Quasi-satellite of Earth has Lunar-like Material

Kamo’oalewa, a 50-meter diameter quasi-satellite of Earth, shares spectroscopic similarities with a lunar sample collected by Apollo 14.

Beth Johnson
2 min readNov 30, 2021
IMAGE: Artistic representation of Kamo`oalewa as an impact ejecta from the lunar surface, one of the hypotheses proposed to explain the origin of this asteroid. CREDIT: Juan A. Sanchez/PSI

One of the weird fallacies of our knowledge of the solar system is the idea that the Earth only has one moon. Wait, what? No, it’s true. The Earth has other natural satellites than the Moon. They’re not on the same order as the Moon, though, so they’re called quasi-satellites, and Earth currently has five of them. We say ‘currently’ because these bodies are small and usually have orbital characteristics that deteriorate until the tiny moons escape the Earth’s gravity well.

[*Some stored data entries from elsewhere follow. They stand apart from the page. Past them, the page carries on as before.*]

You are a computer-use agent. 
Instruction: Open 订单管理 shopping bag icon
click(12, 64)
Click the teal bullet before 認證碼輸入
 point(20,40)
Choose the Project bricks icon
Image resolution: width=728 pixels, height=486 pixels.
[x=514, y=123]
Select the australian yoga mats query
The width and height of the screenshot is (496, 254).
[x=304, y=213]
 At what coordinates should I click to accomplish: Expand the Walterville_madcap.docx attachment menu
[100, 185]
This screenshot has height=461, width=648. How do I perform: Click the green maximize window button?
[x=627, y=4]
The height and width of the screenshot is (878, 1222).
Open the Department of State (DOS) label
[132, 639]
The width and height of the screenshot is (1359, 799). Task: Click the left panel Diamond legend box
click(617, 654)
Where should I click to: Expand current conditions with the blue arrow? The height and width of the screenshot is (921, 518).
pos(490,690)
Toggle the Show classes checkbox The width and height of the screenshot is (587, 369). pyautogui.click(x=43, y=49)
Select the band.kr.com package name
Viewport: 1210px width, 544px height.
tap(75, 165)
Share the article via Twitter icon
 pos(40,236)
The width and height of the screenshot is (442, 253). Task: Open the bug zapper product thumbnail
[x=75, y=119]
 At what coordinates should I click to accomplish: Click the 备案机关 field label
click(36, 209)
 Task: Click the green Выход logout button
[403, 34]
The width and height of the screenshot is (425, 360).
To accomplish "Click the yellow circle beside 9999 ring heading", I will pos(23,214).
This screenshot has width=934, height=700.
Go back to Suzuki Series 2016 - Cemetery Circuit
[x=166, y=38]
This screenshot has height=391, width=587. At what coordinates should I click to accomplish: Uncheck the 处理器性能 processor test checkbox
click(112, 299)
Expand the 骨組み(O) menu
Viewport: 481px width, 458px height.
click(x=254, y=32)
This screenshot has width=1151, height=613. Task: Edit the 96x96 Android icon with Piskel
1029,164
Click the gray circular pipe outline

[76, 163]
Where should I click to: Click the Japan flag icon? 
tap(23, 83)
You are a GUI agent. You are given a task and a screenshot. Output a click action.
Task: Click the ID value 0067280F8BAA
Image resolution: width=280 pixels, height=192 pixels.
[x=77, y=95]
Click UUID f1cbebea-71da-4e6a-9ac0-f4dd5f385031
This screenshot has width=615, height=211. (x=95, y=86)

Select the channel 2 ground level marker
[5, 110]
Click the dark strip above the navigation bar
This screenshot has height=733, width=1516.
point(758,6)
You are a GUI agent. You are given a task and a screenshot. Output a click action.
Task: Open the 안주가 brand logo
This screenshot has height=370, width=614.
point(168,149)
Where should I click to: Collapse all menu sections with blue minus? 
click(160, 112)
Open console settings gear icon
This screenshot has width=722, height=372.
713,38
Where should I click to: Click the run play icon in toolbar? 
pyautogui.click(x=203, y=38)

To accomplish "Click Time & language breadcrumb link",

Of the five quasi-satellites we know of at the moment, the one with the most stable orbit is Kamo’oalewa, a 50-meter diameter near-Earth object with a rapid rotation of thirty minutes that can come within 14.4 million kilometers of our home planet. And while its orbit is stable-ish, the geometry of the orbit with Earth makes it difficult to observe. A team of researchers has collected about five years’ worth of observational data from the Large Binocular Telescope and the Lowell Discovery Telescope. They collected both photometric and spectroscopic data in the hopes of understanding Kamo’oalewa.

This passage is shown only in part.